Un vero e proprio viaggio nella storia, dal 3.000 a.C., datazione attribuita all’oggetto più antico in mostra, un bracciale di perle del Kunsthistorisches Museum di Vienna, al 2018, l’anno a cui risalgono tre uova di emù provenienti dalla raccolta del Naturhistorisches Museum. I 537 oggetti selezionati minuziosamente dai curatori ci catapultano istantaneamente nell’universo onirico che il regista è solito a ricreare in ogni sua pellicola.

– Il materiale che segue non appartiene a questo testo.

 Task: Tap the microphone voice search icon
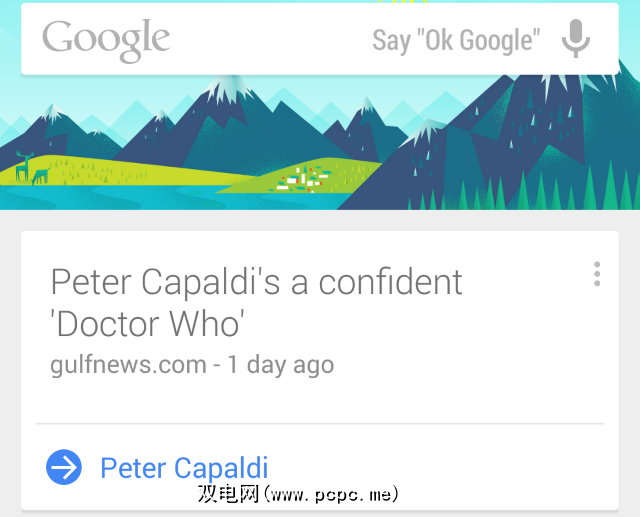tap(575, 40)
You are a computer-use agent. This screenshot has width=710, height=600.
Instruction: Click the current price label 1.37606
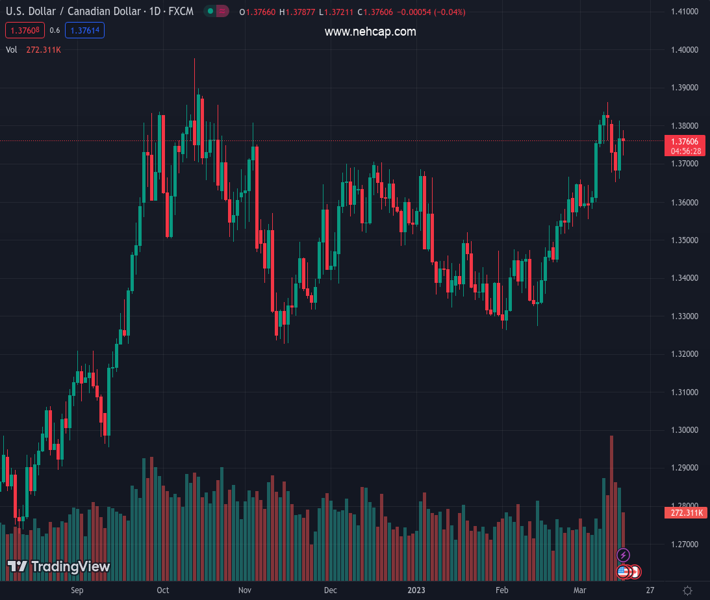684,142
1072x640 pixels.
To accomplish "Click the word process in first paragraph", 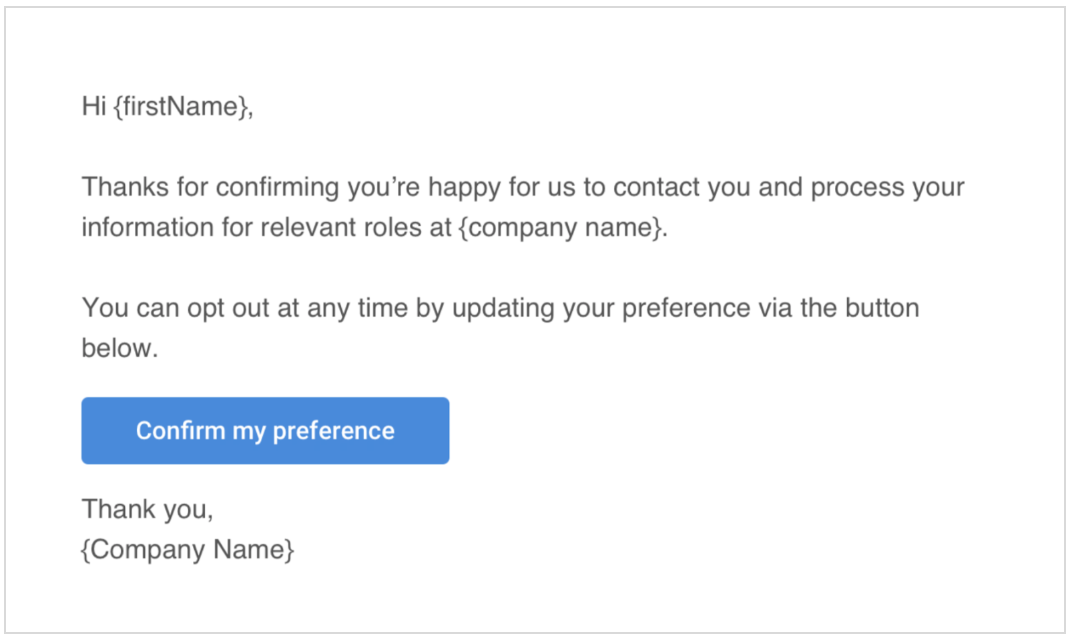I will [858, 188].
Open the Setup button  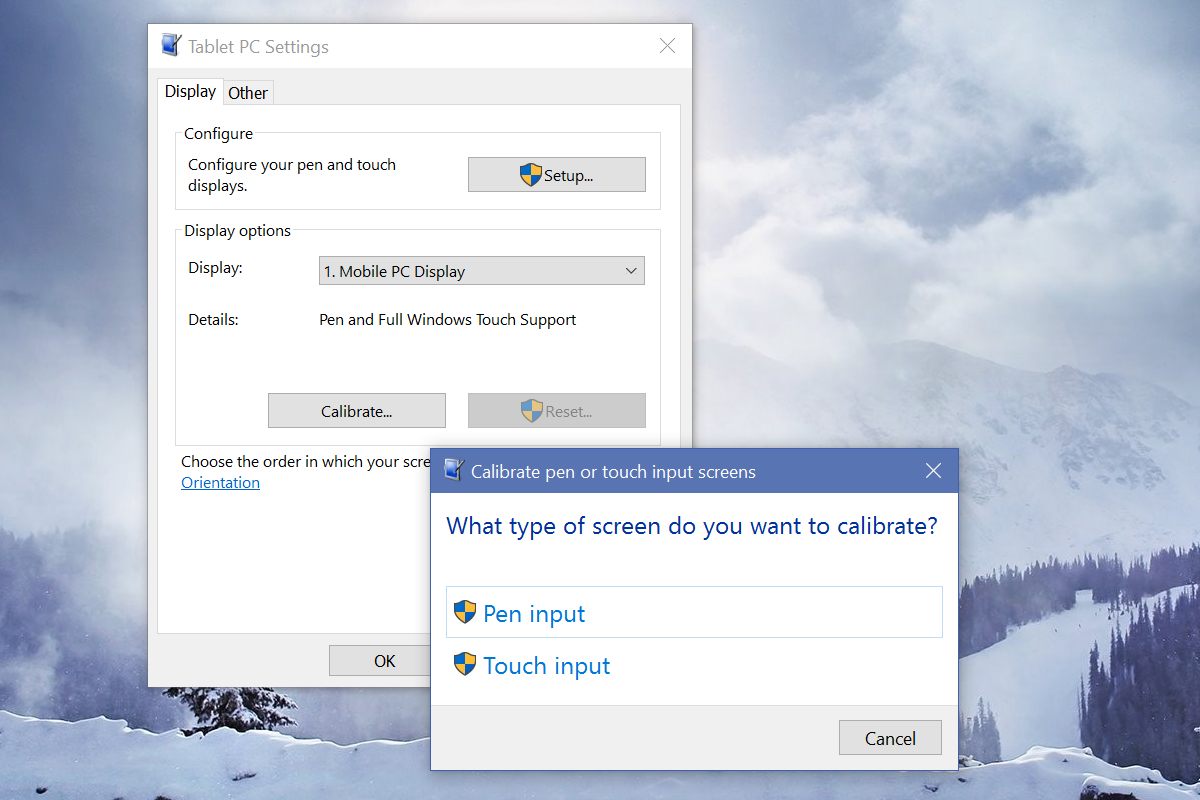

Storie senza fine intrecciate tra loro

Ogni stanza, che caratterizza il percorso espositivo, ospita gruppi di opere accomunate dal loro estro, senza alcun rimando storico, ma tutte legate da un tacito e sottile fil rouge, che spetta all’osservatore individuare. Storie senza fine si intrecciano e intersecano tra loro in delicate composizione cariche di significato. Dagli oggetti di colore verde come: minerali, strumenti musicali, vasi e maschere, alla camera ospitante ritratti di bambini, dalle miniature agli strumenti di misurazione del tempo, dagli oggetti in legno, agli animali presentati come reperti scientifici o come rappresentazioni artistiche. Nuova vita infusa a opere e manufatti recuperati nel corso della storia ed esposti nelle teche.

Ph. Andrea Rossetti, Courtesy Fondazione Prada
Ph. Andrea Rossetti, Courtesy Fondazione Prada

Il sarcofago di Spitzmaus e altri tesori

 

Il sarcofago di Spitzmaus e altri tesori è frutto di un collezionismo simmetrico e ordinato secondo un sistema di concatenazione, che non smette di sorprendere. Ciò che risulta apparentemente snaturato dal suo contesto originale, trova nuova vita, caratterizzato da una progettualità volta a trasferire nell’osservatore un microcosmo in cui perdersi. Le pareti di velluto crema, rosa, mattone esaltano i singoli pezzi, mettendoli in luce, optando per una catalogazione artistica più che museale classica, al quale l’occhio è abituato. Al centro di tutto il percorso, troviamo il sarcofago di Spitzmaus: una scatola di legno egiziana che contiene la mummia di un toporagno del IV secolo a.C., a cui il titolo della mostra rende omaggio.